After a certain point, age, for the most part, is a state of mind and doesn't matter. Still, there are definite stark lines, such as the age of adulthood or drinking age, that very much matter for legal purposes. I couldn't help but notice, the difference between the manic energy of the college kids, and those of us that were at least (gah!) a decade older - sort of like the indiscriminate sparks flying up from the edges of a fire versus the more focused flames burning in the center. A disconcerting, but not unpleasant, mix of people and perspectives. I find that I have to be "on" in order to get myself involved instead of just sitting back, soaking things in, and perhaps being perceived as very dull. I usually dread this sense of artifice but I somehow manage to be social when I force myself to be out there, engaging others and being engaged by them in turn.

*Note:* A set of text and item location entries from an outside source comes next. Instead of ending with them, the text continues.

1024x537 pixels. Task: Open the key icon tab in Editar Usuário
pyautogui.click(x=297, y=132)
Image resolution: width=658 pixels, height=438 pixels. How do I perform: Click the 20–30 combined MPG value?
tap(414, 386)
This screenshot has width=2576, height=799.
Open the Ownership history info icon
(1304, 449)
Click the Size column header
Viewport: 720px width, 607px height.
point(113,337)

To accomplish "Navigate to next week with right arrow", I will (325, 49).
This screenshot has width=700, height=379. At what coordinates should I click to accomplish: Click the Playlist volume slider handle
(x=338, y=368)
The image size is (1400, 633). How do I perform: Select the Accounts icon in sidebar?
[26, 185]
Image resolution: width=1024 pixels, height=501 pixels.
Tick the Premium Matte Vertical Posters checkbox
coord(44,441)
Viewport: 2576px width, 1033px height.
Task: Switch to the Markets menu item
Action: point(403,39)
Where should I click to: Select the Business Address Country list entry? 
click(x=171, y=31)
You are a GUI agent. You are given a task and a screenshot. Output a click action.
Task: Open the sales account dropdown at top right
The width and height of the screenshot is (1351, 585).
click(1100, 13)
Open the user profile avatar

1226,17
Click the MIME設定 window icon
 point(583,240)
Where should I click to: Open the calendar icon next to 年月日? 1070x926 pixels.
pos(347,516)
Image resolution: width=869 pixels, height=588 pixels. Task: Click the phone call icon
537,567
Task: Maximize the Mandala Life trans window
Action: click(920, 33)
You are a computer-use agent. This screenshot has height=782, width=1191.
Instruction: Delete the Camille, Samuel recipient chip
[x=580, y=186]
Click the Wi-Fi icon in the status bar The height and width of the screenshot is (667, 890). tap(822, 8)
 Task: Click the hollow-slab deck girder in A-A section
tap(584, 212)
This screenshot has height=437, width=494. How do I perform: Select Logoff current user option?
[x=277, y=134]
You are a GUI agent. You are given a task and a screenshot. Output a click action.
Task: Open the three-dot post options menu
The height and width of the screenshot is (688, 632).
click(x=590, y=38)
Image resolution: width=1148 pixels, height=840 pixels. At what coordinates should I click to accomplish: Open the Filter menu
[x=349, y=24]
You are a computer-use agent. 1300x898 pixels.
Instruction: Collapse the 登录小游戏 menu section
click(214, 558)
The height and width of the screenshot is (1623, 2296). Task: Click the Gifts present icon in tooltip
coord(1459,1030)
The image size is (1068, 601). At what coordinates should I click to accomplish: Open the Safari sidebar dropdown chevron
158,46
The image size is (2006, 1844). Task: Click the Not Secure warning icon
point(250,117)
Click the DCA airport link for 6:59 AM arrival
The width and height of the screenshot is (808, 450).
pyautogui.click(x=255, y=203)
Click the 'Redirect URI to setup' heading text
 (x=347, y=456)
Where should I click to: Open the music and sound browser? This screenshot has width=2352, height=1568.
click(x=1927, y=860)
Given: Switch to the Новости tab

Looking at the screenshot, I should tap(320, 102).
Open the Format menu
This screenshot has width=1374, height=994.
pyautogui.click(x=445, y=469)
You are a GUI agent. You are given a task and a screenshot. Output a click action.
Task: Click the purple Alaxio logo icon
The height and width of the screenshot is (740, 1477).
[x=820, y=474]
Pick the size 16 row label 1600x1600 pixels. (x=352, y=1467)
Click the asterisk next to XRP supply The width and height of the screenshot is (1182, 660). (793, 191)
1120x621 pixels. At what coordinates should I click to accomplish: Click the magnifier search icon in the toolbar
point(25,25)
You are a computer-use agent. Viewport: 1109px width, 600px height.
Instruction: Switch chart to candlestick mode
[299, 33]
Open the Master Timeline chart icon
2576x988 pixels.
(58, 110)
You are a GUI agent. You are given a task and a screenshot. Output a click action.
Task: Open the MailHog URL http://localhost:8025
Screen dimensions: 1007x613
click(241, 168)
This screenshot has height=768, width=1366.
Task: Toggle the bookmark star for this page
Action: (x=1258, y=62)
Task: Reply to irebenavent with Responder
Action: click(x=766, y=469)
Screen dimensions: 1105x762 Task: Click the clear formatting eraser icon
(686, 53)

But thinking about how I am now versus what I was like ten years ago in college, it's startling how much I've changed. Maybe I'm a little wiser, a little calmer, a little more centered - but I know I have a long ways to go, and even then I hope I still realize that I will never be all-knowing and superior. Truly intelligent people don't have to preen; they know things, can understand or analyze or conceive ideas in ways that are well beyond the rest of us. And yet they remain incredibly humble, knowing there are others beyond them. Though there can be self-satisfaction in having the right knowledge of something, there's a difference between the sheer joy of knowing and the smugness of knowing more than others. No, people aren't of equal talents or intelligence, and I'm plenty guilty of excessive pride. But any of us who like to think of ourselves as better might practice not a little humility - we'll all turn to dust sometime.
And that's my pompous thought for today.